+++ Data

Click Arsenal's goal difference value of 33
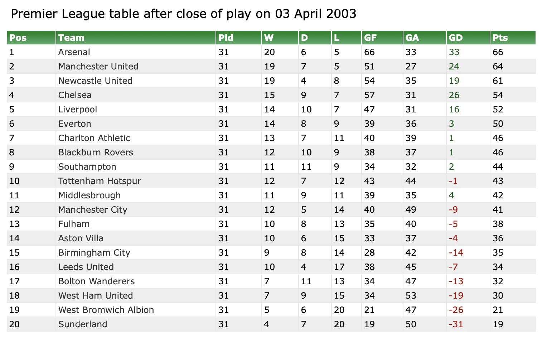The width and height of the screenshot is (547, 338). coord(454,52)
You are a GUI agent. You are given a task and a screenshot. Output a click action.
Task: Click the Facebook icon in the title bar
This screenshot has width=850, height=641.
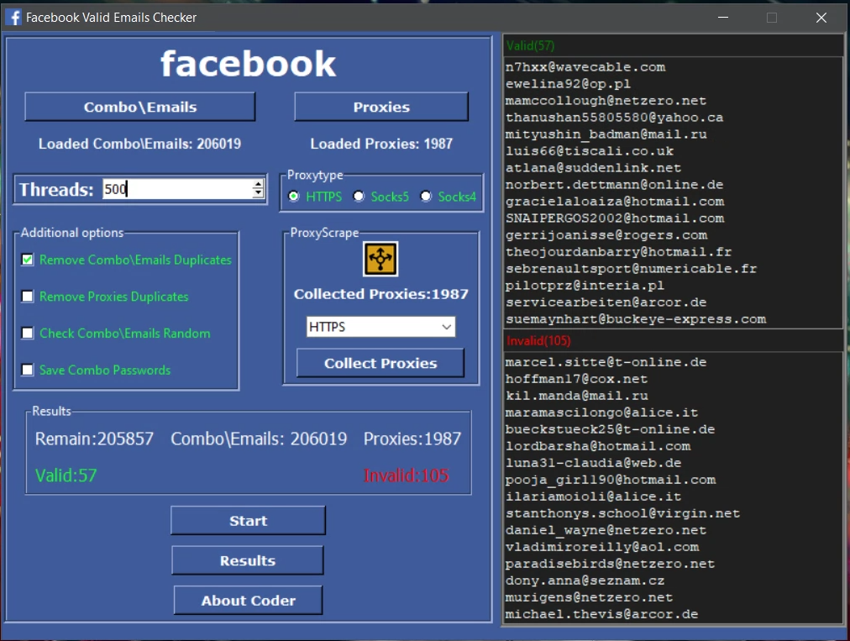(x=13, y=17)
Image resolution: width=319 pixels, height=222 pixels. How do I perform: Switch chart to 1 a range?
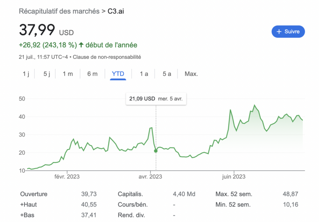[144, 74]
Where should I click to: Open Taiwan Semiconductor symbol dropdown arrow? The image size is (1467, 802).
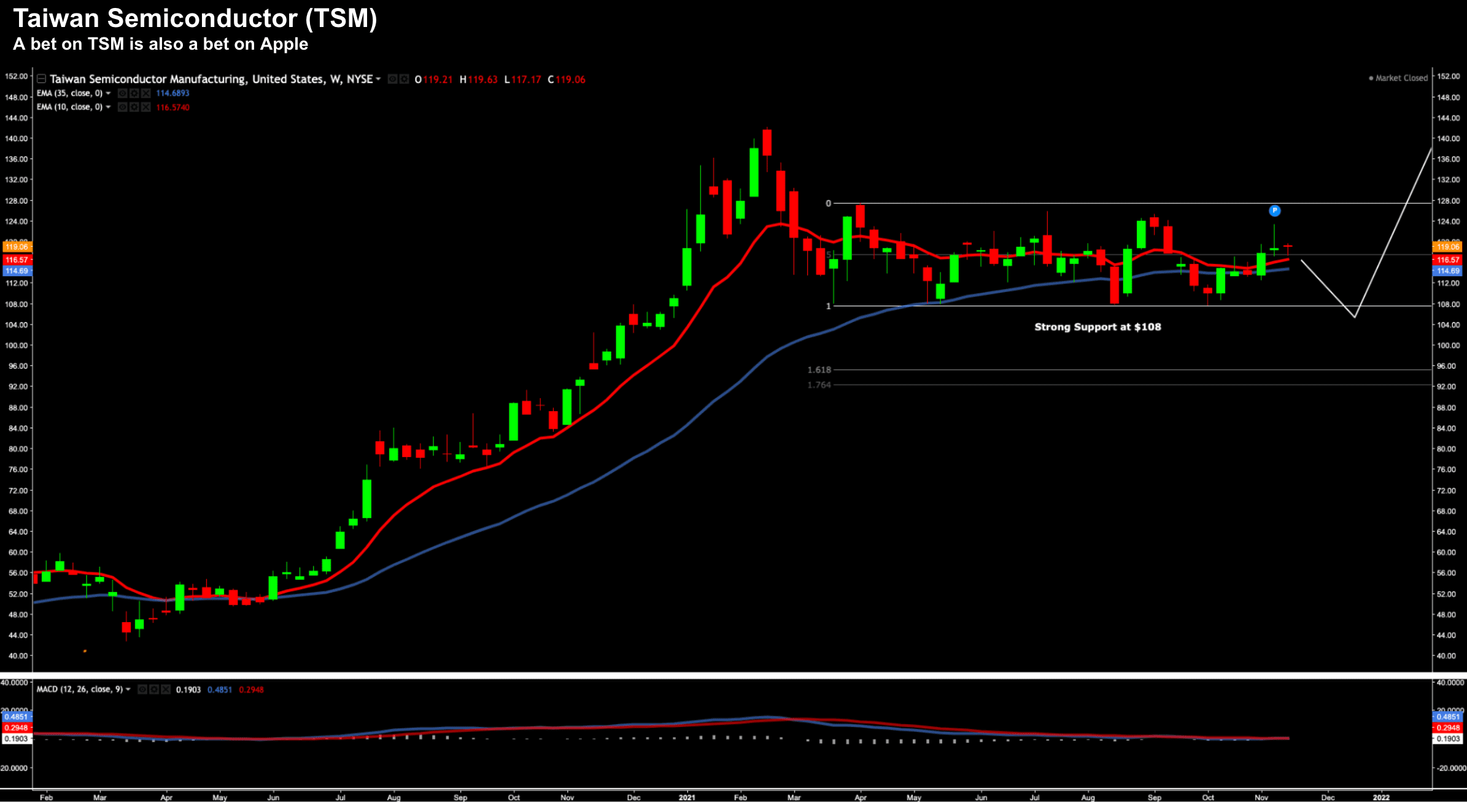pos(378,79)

++++++

• [Short task]:
List every line of the data above as a numbered list, skipping blank lines. Leave the pictures out.

• [Written response]:
1. Click Arsenal's goal difference value of 33
2. The width and height of the screenshot is (547, 338). coord(454,52)
3. You are a GUI agent. You are given a task and a screenshot. Output a click action.
4. Task: Click the Facebook icon in the title bar
5. This screenshot has width=850, height=641.
6. (x=13, y=17)
7. Image resolution: width=319 pixels, height=222 pixels. How do I perform: Switch chart to 1 a range?
8. [144, 74]
9. Where should I click to: Open Taiwan Semiconductor symbol dropdown arrow? The image size is (1467, 802).
10. pos(378,79)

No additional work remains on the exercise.